Dataset records:
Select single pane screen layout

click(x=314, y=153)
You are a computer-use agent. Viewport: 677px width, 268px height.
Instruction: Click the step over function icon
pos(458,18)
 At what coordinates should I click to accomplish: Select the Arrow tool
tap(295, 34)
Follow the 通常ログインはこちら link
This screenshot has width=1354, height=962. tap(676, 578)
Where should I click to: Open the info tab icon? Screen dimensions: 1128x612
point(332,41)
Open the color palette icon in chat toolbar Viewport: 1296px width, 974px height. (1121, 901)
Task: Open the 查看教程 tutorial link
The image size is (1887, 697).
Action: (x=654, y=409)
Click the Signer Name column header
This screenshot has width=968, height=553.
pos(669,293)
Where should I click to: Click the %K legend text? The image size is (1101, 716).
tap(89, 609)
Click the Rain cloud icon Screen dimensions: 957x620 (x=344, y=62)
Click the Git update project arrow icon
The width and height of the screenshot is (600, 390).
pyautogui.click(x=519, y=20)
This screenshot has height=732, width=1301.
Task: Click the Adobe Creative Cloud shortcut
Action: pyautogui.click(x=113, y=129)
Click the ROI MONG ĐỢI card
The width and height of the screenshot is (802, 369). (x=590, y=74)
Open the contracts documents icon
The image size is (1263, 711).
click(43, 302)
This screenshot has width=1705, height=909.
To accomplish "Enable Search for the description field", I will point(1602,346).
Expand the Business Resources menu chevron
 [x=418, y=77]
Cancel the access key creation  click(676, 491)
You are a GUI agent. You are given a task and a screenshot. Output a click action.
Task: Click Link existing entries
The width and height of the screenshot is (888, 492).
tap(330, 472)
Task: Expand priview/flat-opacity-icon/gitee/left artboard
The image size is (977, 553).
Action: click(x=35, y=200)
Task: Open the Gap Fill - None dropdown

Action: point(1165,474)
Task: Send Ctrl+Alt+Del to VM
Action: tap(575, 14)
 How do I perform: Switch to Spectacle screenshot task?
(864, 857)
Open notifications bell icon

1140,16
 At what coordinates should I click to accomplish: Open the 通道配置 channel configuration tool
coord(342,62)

Directions for this task: An exact repeat of the lines from the one containing "Task: Expand priview/flat-opacity-icon/gitee/left" through the final line above, both included, is the whole answer.

Result for this exercise:
Task: Expand priview/flat-opacity-icon/gitee/left artboard
The image size is (977, 553).
Action: click(x=35, y=200)
Task: Open the Gap Fill - None dropdown

Action: point(1165,474)
Task: Send Ctrl+Alt+Del to VM
Action: tap(575, 14)
 How do I perform: Switch to Spectacle screenshot task?
(864, 857)
Open notifications bell icon

1140,16
 At what coordinates should I click to accomplish: Open the 通道配置 channel configuration tool
coord(342,62)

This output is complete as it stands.